Growth rate μ and death rate d of wild-type and antibiotic-resistant mutant bacteria were determined by measuring the growth curves under the exposure of various concentrations of antidepressants. Growth rates were calculated according to the modified Gompertz Model (79), and Curve Fitting Tool in MATLAB 2016b was applied (73) (results are shown in SI Appendix, Table S20). The details of measurement are shown in SI Appendix, Text S4.

During the model simulation, the global optimal values of parameters η, λ, and σ were calculated by ode45 function and genetic algorithm solver in the optimization toolbox 7.3 of MATLAB 2016b (80, 81).

Plasmid-Mediated Conjugation at the Single-Cell Level.

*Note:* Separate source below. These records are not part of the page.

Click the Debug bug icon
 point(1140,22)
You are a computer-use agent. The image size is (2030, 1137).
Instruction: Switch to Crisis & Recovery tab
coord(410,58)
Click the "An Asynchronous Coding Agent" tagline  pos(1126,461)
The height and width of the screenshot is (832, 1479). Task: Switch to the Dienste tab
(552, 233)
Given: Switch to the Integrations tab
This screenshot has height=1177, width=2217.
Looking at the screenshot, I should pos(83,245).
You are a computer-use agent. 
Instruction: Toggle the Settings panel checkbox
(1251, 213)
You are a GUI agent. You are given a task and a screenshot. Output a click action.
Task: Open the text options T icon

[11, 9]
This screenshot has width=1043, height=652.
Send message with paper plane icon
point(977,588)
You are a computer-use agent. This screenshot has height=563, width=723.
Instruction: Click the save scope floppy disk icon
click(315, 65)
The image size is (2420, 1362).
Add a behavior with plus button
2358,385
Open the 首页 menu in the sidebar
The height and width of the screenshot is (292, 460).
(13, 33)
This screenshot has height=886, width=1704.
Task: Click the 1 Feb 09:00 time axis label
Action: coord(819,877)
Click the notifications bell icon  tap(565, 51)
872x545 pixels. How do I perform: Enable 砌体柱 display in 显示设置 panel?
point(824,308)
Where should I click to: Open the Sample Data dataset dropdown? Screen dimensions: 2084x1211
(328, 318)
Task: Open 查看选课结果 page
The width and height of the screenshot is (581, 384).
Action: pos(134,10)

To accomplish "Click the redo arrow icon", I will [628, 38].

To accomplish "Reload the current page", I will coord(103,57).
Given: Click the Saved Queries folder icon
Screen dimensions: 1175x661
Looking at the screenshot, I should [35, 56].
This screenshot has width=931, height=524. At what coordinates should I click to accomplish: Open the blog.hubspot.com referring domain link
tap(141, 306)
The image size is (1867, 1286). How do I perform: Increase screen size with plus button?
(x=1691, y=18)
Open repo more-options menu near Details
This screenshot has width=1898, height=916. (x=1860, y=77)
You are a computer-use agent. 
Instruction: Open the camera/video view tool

Microfluidic and confocal microscopy systems were applied to real-time visualize the conjugation process at the single-cell level, according to our previous work (82). The donor E. coli MG1655 carried pKJK5 plasmid encoding gfp fluorescence and its chromosome (at attTn7 site) was specifically integrated with the Tn7 lacI^q-pLpp-mCherry-Km^R region, which enables the donor to encode constitutive red fluorescence. The gfp gene was inserted into the plasmid pKJK5 and was under the control of a promoter operator repressed by lacI^q operon. In this case, the donor strain only expresses red fluorescence. Once successful transfer of plasmid pKJK5 to the recipient cells, gfp gene expression is de-repressed and enables the new host to be green-fluorescent cells (become transconjugants).

Statistical Analysis.

All the experiments were conducted independently at least in biological triplicate. Mean ± SD was shown on all figures. SPSS for Mac version 25.0 was applied for data analysis. We applied independent sample t tests and “Benjamini–Hochberg” correction method for multiple comparisons (83). P values less than 0.05 were considered to be statistically significant.

Supplementary Material

Appendix 01 (PDF)

Data, Materials, and Software Availability

All data generated during this study are available in publicly accessible databases. DNA sequencing data are accessible through Sequence Read Archive of NCBI (BioProject accession number PRJNA832085). RNA sequencing raw data are accessible through Gene Expression Omnibus of NCBI with accession number GSE201666. The mass spectrometry proteomics data have been deposited to the ProteomeXchange Consortium via the PRIDE (84) partner repository with the dataset identifier (PXD033554).